How do quarter wave resonant cavities work in duplexers and filters?

[FrankJ777]

I've been self studying microwave engineering for a little while, and also I work in the radio telecommunications field. I try to relate what I've learned in the book to what I encounter in out in the field. Recently I was studying resonant cavities. From what I thought I understood about them, they need to be an integer multiple of the electrical half-wavelength to accommodate the electric field zero at the conductor walls. I notice at work we commonly use duplexes, bandpass and reject filters, that in the literature says they are quarter wave cavities.
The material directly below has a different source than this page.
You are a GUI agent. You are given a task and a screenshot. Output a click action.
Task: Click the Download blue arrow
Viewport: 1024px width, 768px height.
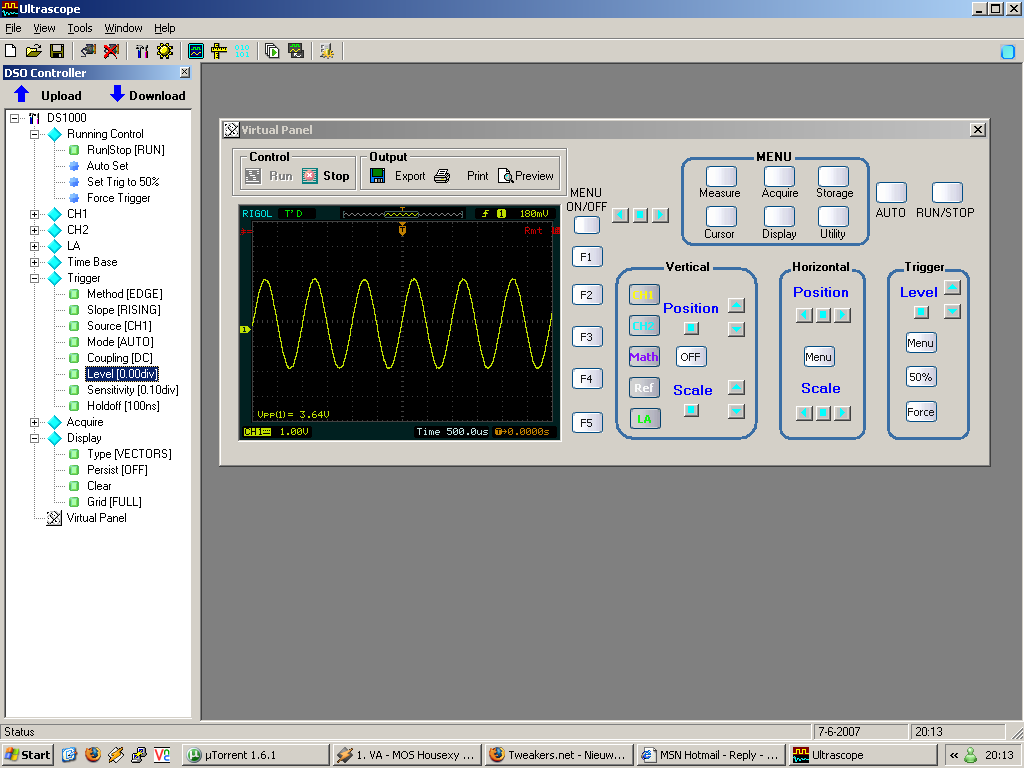pos(117,95)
Can anyone explain how a quarter wave cavity would work, as it don't think there would be a zero electric field at the conducting walls.

Thanks

 

[the_emi_guy]

You are right to notice that, in order to satisfy boundary condition at metal walls, we need half wavelength from wall to wall.

However, the equivalent circuit for such cavity is drawn as back to back quarter wave sections, each starting from the center.

 

[FrankJ777]

Thanks emi guy. I'm trying to understand your description.

You are right to notice that, in order to satisfy boundary condition at metal walls, we need half wavelength from wall to wall.

However, the equivalent circuit for such cavity is drawn as back to back quarter wave sections, each starting from the center.

I notice these duplexers have two 1/4 wave cavities on each side, the low pass side and high pass side. You don't mean that the two quarter wave cavities make a 1/2 wave resonator do you? If not do you know where I can find the derivation of the equivalent circuit? In my textbook (Pozar), a coaxial quarter wave resonator is derived, but not the 1/4 wave cavity. I assume they work quite differently, eg TEM vs. TE, TM mode.